11.5 Reports and Information Available
to Members of Limited Partners. Each
Limited Partner shall permit any persons
who are members of that First Nation to
examine copies of financial statements,
reports and other documents and information provided
by such Limited Partner to the Partnership or the
Joint Appointee pursuant to this Agreement, at such
reasonable times and as often as may be requested
by any such persons, and the Limited Partner shall
answer any inquiries which persons make, fully and
fairly and to the best of its ability.
MISCELLANEOUS
19.1 Gaming on First Nation Territories. Each
Limited Partner agrees that, to the extent that such
Limited Partner conducts gaming activity on its First
Nation territories, such gaming activity will be conducted
in accordance with applicable law.
3. SHAREHOLDERS AGREEMENT
Those First Nations who have executed this Agreement and
each First Nation who from time to time executes this Agreement
or a counterpart hereof and who becomes a holder of shares
in the capital of the Corporation in accordance with the
terms hereof (collectively, the “Shareholders” and
individually a Shareholder”).
The Corporation has an authorized capital consisting of
133 common shares. As of the date hereof, each Shareholder
is the registered holder of one common share in the capital
of the Corporation.
The Corporation is the general partner in Ontario First
Nations Limited Partnership (the “Partnership”)
and each Shareholder is a limited partner in the Partnership.
The purpose of this Agreement is to provide for the election
of a board of directors of the Corporation, the accommodation
of certain observers, the appointment of officers, reporting
obligations and certain other matters in accordance with
the agreement among the Shareholders and with the Revenue
Agreement and the Protocol Agreement in these regards.
No Shareholder intends, by virtue of or pursuant to this
Agreement or otherwise, to take part in the control of the
business of the Partnership.
PURPOSE OF FUNDS
The funds can only be used for one or more of the following
purposes with regard to capital and operational expenditure:
(1) Community Development; (2) Health; (3) Education;
(4) Economic Development; (5) Cultural Development.
* Funds may be used to retire and service debt, as long
as the debt was accumulated in relation to one or more of
the five purposes.
The five purposes permit the First Nation to use funds
based on local priorities and values as they evolve over
time. However, the purposes do have a core meaning. When
funds are spent, they must be spent for the public good
in one or more of the five purposes of funds. These restrictions
include any and all interest earned by investment. Those
interest monies earned must also eventually be expended
against the five purposes. Monies invested must be invested
in accordance with the Permitted Interim Investment Schedule
and/or the Approved Investment Schedule.
If a First Nation engages in a simple individual or per
capita distribution, that would be viewed as
a default of the Agreements, and remedial
action by the Partnership would occur, including, but
not limited to, the suspension of further net revenue
distributions, until the breach is remedied.

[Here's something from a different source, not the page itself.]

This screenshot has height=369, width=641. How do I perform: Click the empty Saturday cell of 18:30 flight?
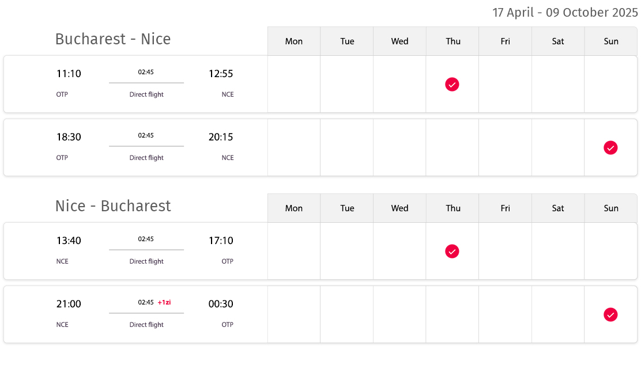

At the same time, the spending purposes in the Agreement
are broad enough to cover most legitimate public
projects and activities.
OTHER AGREEMENTS OF INTEREST
While not outlined in this Brief, the following Agreements
are also important and should be reviewed:
- Metís Litigation Agreement;
- Casino Rama Protocol Agreement;
- Mnjikaning First Nation Limited Partnership Agreement
Chiefs/Councils have these Agreements in their possession.
The Agreements are also available from the OFNLP website: www.ofnlp.org.
Note: This document contains agreement excerpts
only. First Nation Limited Partners are encouraged to
review the complete agreements in their possession. This
document is provided for information purposes only.